◆ **Exercise instructions**
Transcribe the records below without any changes, starting at the beginning of the records and ending with the line that contains "click(x=144, y=101)".

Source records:
'''
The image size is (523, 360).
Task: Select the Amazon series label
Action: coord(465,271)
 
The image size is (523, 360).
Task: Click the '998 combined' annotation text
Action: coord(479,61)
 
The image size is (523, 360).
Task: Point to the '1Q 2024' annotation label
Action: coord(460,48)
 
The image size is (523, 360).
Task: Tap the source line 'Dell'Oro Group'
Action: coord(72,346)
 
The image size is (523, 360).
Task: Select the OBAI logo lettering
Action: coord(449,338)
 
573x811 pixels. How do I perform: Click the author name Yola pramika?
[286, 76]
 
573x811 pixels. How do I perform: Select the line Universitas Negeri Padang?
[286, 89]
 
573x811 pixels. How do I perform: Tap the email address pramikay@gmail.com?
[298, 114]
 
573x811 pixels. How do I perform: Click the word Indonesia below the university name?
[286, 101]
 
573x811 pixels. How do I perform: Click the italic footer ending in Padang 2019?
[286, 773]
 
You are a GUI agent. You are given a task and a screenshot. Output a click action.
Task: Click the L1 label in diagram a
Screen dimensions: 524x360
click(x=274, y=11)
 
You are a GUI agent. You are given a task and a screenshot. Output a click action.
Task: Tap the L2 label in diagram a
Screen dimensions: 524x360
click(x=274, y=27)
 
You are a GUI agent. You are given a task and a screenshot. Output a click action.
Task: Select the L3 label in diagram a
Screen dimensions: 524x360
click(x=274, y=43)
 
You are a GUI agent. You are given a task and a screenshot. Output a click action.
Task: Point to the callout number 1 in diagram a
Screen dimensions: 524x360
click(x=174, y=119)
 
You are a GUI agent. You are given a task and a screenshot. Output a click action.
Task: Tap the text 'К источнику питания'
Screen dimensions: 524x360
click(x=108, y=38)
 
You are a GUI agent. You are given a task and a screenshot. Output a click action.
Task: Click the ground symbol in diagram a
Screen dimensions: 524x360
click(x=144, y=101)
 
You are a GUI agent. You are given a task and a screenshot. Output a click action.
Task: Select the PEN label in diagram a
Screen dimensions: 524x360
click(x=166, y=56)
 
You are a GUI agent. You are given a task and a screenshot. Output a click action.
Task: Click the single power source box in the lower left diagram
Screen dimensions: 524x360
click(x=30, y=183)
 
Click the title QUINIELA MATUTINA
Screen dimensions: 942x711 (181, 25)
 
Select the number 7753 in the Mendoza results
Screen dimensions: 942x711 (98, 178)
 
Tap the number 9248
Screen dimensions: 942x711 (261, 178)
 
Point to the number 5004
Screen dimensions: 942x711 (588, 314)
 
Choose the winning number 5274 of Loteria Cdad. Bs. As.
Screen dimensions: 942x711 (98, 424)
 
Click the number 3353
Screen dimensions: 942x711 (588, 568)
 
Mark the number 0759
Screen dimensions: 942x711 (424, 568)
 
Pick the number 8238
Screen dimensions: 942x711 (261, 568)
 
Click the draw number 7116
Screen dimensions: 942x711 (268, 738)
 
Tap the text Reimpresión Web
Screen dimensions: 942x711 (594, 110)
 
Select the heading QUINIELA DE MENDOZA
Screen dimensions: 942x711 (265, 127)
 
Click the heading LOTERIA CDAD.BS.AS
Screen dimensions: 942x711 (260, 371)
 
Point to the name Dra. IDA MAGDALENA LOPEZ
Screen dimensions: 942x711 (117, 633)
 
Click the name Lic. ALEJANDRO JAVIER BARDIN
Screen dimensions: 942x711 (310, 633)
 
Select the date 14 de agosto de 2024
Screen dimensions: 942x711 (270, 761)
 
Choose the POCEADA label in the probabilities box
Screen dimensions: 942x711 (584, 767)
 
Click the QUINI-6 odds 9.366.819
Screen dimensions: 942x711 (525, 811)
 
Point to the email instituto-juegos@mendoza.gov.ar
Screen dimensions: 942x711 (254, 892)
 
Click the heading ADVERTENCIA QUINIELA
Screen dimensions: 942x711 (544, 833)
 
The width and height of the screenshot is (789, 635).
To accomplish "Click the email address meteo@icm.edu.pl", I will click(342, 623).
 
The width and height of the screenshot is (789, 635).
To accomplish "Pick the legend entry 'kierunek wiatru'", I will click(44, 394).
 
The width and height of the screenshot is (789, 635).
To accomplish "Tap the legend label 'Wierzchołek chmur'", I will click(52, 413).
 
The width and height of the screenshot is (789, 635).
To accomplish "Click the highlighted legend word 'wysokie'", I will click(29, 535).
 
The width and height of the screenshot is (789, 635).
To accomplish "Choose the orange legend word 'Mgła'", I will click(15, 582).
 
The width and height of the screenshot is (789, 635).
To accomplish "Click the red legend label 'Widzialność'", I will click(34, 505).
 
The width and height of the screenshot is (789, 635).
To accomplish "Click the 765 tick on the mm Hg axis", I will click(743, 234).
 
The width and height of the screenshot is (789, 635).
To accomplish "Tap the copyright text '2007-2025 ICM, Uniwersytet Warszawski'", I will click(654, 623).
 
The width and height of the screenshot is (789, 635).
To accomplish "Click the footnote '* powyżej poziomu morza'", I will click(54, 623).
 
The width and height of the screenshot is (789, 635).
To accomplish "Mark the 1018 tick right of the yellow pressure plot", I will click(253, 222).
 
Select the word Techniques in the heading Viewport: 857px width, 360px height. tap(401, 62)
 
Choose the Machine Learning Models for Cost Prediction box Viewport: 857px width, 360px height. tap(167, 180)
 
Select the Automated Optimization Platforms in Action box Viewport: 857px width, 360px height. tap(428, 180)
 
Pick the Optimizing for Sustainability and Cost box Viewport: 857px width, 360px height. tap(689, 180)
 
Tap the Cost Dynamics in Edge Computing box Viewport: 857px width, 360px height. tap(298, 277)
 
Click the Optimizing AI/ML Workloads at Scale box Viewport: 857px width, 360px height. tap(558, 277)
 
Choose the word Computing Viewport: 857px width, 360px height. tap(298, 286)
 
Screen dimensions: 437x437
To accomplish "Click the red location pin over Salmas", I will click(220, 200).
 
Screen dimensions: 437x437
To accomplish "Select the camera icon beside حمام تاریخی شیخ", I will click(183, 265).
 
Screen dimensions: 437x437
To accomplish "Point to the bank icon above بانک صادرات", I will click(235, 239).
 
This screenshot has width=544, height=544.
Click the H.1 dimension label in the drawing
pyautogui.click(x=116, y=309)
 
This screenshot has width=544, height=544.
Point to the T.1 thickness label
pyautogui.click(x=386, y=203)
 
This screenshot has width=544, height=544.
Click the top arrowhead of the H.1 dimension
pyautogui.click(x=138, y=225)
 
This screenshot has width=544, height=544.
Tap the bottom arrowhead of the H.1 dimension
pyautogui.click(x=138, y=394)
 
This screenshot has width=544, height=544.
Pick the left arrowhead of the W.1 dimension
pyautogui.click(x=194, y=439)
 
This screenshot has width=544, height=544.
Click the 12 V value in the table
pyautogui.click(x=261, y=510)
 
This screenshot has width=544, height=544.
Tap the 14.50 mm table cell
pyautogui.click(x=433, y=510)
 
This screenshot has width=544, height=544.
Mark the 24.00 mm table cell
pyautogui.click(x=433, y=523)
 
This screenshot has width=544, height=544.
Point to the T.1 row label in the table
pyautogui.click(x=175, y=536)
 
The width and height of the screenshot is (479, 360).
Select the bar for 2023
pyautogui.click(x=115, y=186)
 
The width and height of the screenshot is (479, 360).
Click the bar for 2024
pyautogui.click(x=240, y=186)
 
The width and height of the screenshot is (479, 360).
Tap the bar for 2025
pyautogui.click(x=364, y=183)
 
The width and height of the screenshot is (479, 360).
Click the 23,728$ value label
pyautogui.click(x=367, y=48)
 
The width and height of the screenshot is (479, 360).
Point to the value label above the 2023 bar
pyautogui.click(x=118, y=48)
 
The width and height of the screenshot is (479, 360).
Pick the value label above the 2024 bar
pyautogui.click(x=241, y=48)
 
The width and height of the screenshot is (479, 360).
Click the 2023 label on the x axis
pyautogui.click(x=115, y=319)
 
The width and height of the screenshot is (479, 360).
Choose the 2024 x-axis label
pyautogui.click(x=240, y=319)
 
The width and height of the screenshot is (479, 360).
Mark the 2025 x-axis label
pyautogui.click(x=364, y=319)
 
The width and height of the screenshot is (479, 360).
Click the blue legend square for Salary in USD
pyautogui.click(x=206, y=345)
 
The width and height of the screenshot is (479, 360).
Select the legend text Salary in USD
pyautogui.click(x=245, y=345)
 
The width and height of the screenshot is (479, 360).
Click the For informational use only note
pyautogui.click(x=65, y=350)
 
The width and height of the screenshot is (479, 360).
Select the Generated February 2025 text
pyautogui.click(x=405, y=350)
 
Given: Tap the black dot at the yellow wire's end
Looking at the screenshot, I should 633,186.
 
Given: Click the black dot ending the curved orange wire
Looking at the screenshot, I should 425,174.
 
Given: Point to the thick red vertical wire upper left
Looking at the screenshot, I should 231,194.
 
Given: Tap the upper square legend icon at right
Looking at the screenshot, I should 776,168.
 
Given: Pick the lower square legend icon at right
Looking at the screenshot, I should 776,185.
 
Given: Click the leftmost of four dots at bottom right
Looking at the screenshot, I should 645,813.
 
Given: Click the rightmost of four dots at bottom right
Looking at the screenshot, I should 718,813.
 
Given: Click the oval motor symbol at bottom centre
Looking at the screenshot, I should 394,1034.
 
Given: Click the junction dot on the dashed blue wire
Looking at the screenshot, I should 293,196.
'''
◆ **Answer to this task**
The image size is (523, 360).
Task: Select the Amazon series label
Action: coord(465,271)
 
The image size is (523, 360).
Task: Click the '998 combined' annotation text
Action: coord(479,61)
 
The image size is (523, 360).
Task: Point to the '1Q 2024' annotation label
Action: coord(460,48)
 
The image size is (523, 360).
Task: Tap the source line 'Dell'Oro Group'
Action: coord(72,346)
 
The image size is (523, 360).
Task: Select the OBAI logo lettering
Action: coord(449,338)
 
573x811 pixels. How do I perform: Click the author name Yola pramika?
[286, 76]
 
573x811 pixels. How do I perform: Select the line Universitas Negeri Padang?
[286, 89]
 
573x811 pixels. How do I perform: Tap the email address pramikay@gmail.com?
[298, 114]
 
573x811 pixels. How do I perform: Click the word Indonesia below the university name?
[286, 101]
 
573x811 pixels. How do I perform: Click the italic footer ending in Padang 2019?
[286, 773]
 
You are a GUI agent. You are given a task and a screenshot. Output a click action.
Task: Click the L1 label in diagram a
Screen dimensions: 524x360
click(x=274, y=11)
 
You are a GUI agent. You are given a task and a screenshot. Output a click action.
Task: Tap the L2 label in diagram a
Screen dimensions: 524x360
click(x=274, y=27)
 
You are a GUI agent. You are given a task and a screenshot. Output a click action.
Task: Select the L3 label in diagram a
Screen dimensions: 524x360
click(x=274, y=43)
 
You are a GUI agent. You are given a task and a screenshot. Output a click action.
Task: Point to the callout number 1 in diagram a
Screen dimensions: 524x360
click(x=174, y=119)
 
You are a GUI agent. You are given a task and a screenshot. Output a click action.
Task: Tap the text 'К источнику питания'
Screen dimensions: 524x360
click(x=108, y=38)
 
You are a GUI agent. You are given a task and a screenshot. Output a click action.
Task: Click the ground symbol in diagram a
Screen dimensions: 524x360
click(x=144, y=101)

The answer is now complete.